Guillian Barre Sendromu Testi Nasıl Yapılır?

Guillian Barre sendromunun testi yapılmadan önce tıbbi geçmişe bakılır. Hastanın tıbbi geçmişine bakıldıktan sonra testlere başlanabilir. Bu sendrom genel olarak felç şeklinde ayak ya da elde kendini gösterir. Bu kısımlarda başlayan felç durumu vücudun diğer yerlerine doğru yayılmaya başlar. Ayrıca bu sendroma yakalanan kişilerin yaklaşık yüzde 50’lik bir kısmının yakın bir dönem içinde grip ya da boğaz ağrısı gibi şikayetlerde bulunduğu belirlenmiştir.

Guillian barre sendromuna dair uygulanan üç test bulunur. Bu testler sinir ileti hızı, elektromiyografi ve beyin ile omurilik sıvısı değerlendirilmesidir. Sinir ileti testi ile iletilerin siniri kat etmesinin ne kadar sürdüğüne bakılır. Elektromiyografi testinde kast liflerinin elektriksel aktivite açısından hangi değerde olduğunun ölçümü yapılır. Beyin ve omurilik sıvısı değerlendirme testinde protein değerleri ölçülür. Test yapılırken bir iğne yardımıyla omurların arasına girilerek sıvı çekilir.

Guillian Barre Sendromu Tedavisi Nasıl Yapılır?

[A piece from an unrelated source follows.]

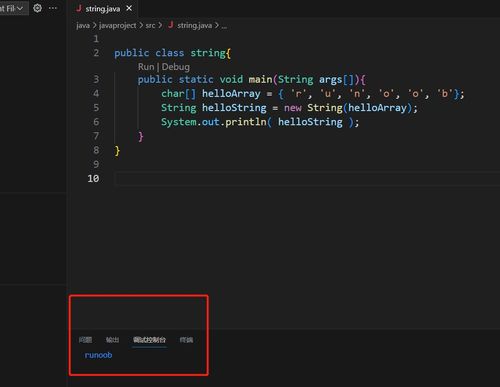Click the Run CodeLens above main
Screen dimensions: 500x387
click(x=146, y=67)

Guillian Barre sendromunun tedavisi kesin olarak mevcut değildir. Bununla birlikte kullanılan bazı yöntem ve metotlar hastalığın daha hafif atlatılmasına yardımcı olur. Aynı zamanda ilaç desteği sağlanarak ağrıların hissedilmemesi sağlanır. Plazmaferez iyileşme sürecine destek olunması amacıyla sıklıkla kullanılır. Bu yöntem kullanılırken ilk olarak vücuttan kan alınır. Daha sonra plazma kısmı kan hücrelerinden ayrı bir yere konur. Plazmadan ayrıştırılan bu kan hücreleri vücuda tekrar yerleştirilir. Bu sayede bağışıklık sistemindeki antikor miktarı azaltılmış olur.